Written by 13:32 Database development, Stored Procedures, Tables

Stored Procedure to Delete Duplicate Records in SQL Table

CodingSight - Delete Duplicate Records in SQL Table

Sometimes during our run as DBAs, we come up across at least one table that is loaded with duplicate records. Even if the table has a Primary Key (an auto-incremental one in most cases), the rest of the fields might have duplicate values.

However, SQL Server allows for many ways to get rid of those duplicate records (e.g. using CTEs, SQL Rank function, subqueries with Group By, etc.).

I remember once, during an interview, I was asked how to delete duplicate records in a table while leaving just 1 of each. At that time, I wasn’t able to answer, but I was very curious. After researching a bit, I found plenty of options to resolve this problem.

Now, years later, I’m here to present you a Stored Procedure that aims to answer the question “how to delete duplicate records in SQL table?”. Any DBA can simply use it to do some housekeeping without worrying too much.

Create Stored Procedure: Initial Considerations

The account you use must have enough privileges to create a Stored Procedure in the intended database.

The account executing this Stored Procedure must have enough privileges to perform the SELECT and DELETE operations against the target database table.

This Stored Procedure is intended for the database tables that don’t have a Primary Key (nor a UNIQUE constraint) defined. However, if your table has a Primary Key, the Stored Procedure will not take those fields into account. It will perform the lookup and deletion based on the rest of the fields (so use it very carefully in this case).
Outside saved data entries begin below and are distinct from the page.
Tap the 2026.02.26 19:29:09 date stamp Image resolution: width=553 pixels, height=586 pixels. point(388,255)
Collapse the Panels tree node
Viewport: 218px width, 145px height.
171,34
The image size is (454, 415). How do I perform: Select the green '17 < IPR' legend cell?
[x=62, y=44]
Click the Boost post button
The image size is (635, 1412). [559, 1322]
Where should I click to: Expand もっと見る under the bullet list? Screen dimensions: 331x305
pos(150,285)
How to Use Stored Procedure in SQL

Copy & paste the SP T-SQL Code available within this article. The SP expects 3 parameters:

@schemaName – the name of the database table schema if applies. If not – use dbo.
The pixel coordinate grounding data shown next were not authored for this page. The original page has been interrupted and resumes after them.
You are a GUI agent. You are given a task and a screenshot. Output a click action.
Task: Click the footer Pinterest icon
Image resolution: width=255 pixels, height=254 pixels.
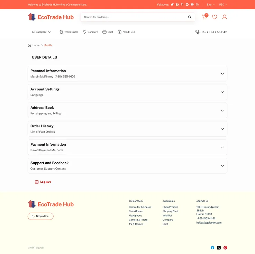tap(225, 248)
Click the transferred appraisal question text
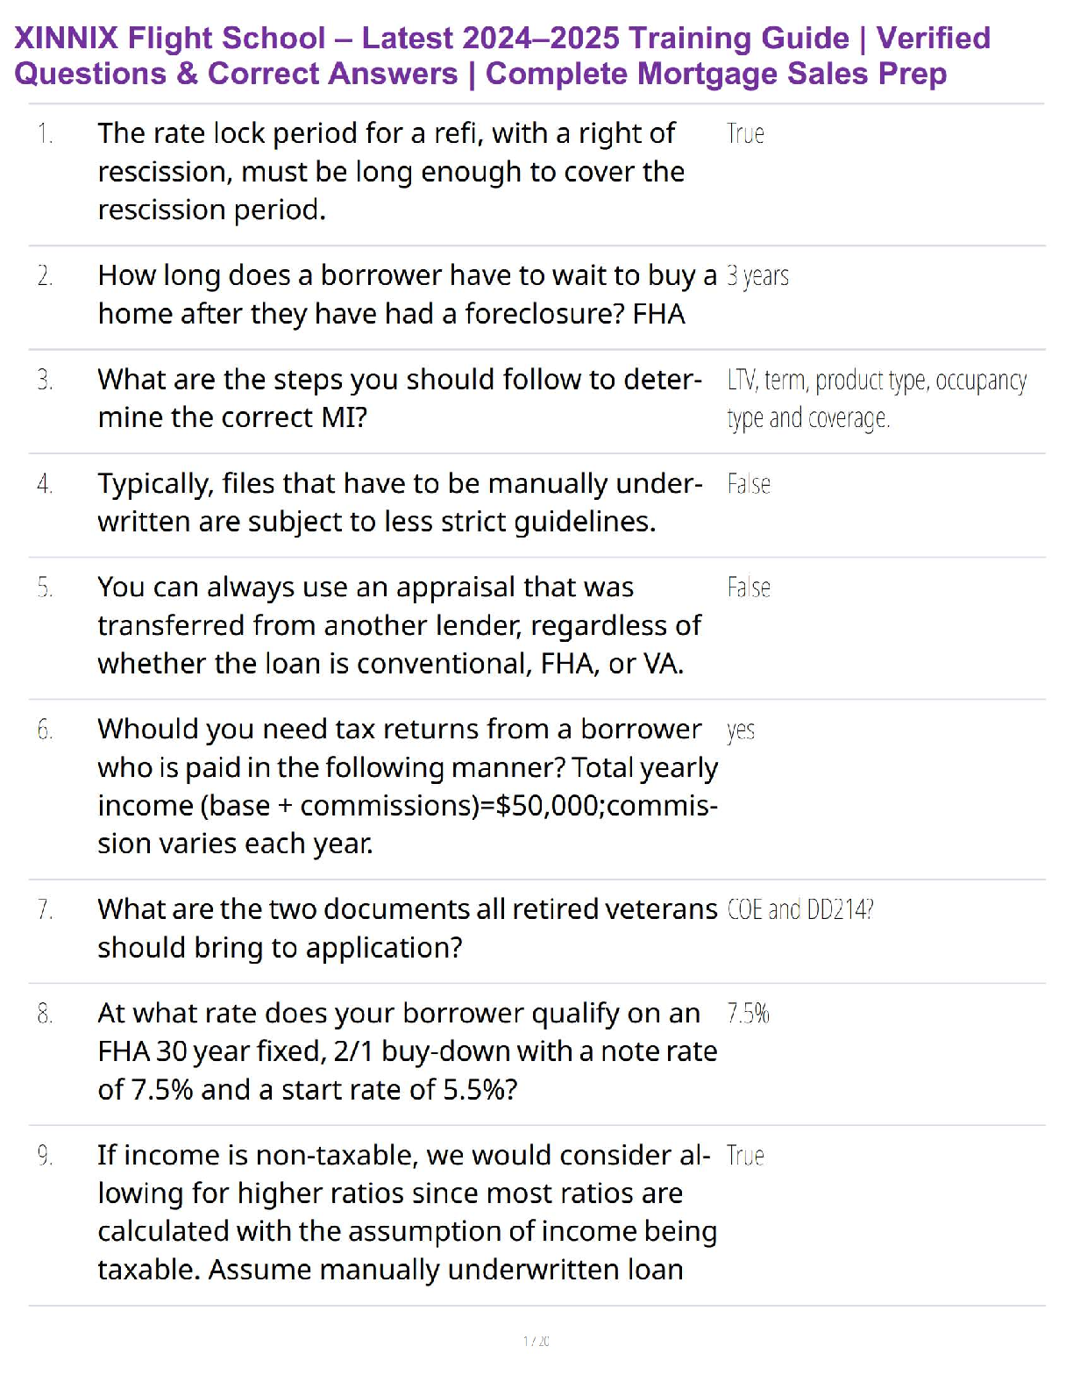This screenshot has height=1389, width=1073. [399, 625]
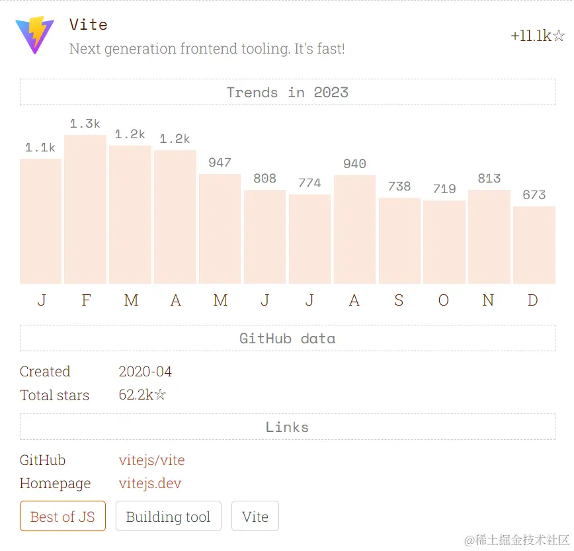The width and height of the screenshot is (574, 551).
Task: Click the Vite lightning bolt logo
Action: click(35, 35)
@tableName – the name of the database table where the duplicate values are stored.

@displayOnly – if set to 1, the actual duplicate records will not be deleted, but only displayed instead (if any). By default, this value is set to 0 meaning that the actual deletion will happen if duplicates exist.

SQL Server Stored Procedure Execution Tests

To demonstrate the Stored Procedure, I have created two different tables – one without a Primary Key, and one with a Primary Key. I have inserted some dummy records into these tables. Let’s check what results I get before/after executing the Stored Procedure.

SQL Table with Primary Key

CREATE TABLE [dbo].[test](
	[column1] [varchar](16) NOT NULL,
	[column2] [varchar](16) NOT NULL,
	[column3] [varchar](16) NOT NULL,
CONSTRAINT [PK_Test] PRIMARY KEY CLUSTERED 
(
	[column1] ASC,
	[column2] ASC
)WITH (PAD_INDEX = OFF, STATISTICS_NORECOMPUTE = OFF, IGNORE_DUP_KEY = OFF, ALLOW_ROW_LOCKS = ON, ALLOW_PAGE_LOCKS = ON) ON [PRIMARY]
) ON [PRIMARY]
GO

SQL Stored Procedure Example Records

INSERT INTO test VALUES('A','A',1),('A','B',1),('A','C',1),('B','A',2),('B','B',3),('B','C',4)
Table with Primary Key Example

Execute Stored Procedure with Display Only

EXEC DBA_DeleteDuplicates @schemaName = 'dbo',@tableName = 'test',@displayOnly = 1
Stored Procedure Execution with a Display Only

Since column1 and column2 form the Primary Key, the duplicates are evaluated against the non-Primary Key columns, in this case, column3. The result is correct.

Execute Stored Procedure without Display Only

EXEC DBA_DeleteDuplicates @schemaName = 'dbo',@tableName = 'test',@displayOnly = 0
Stored Procedure Execution without Display Only

The duplicate records are gone.

However, you must be careful with this approach because the first occurrence of the record is the one that will cut. So, if for any reason you need a very specific record to be deleted, then you must tackle your particular case separately.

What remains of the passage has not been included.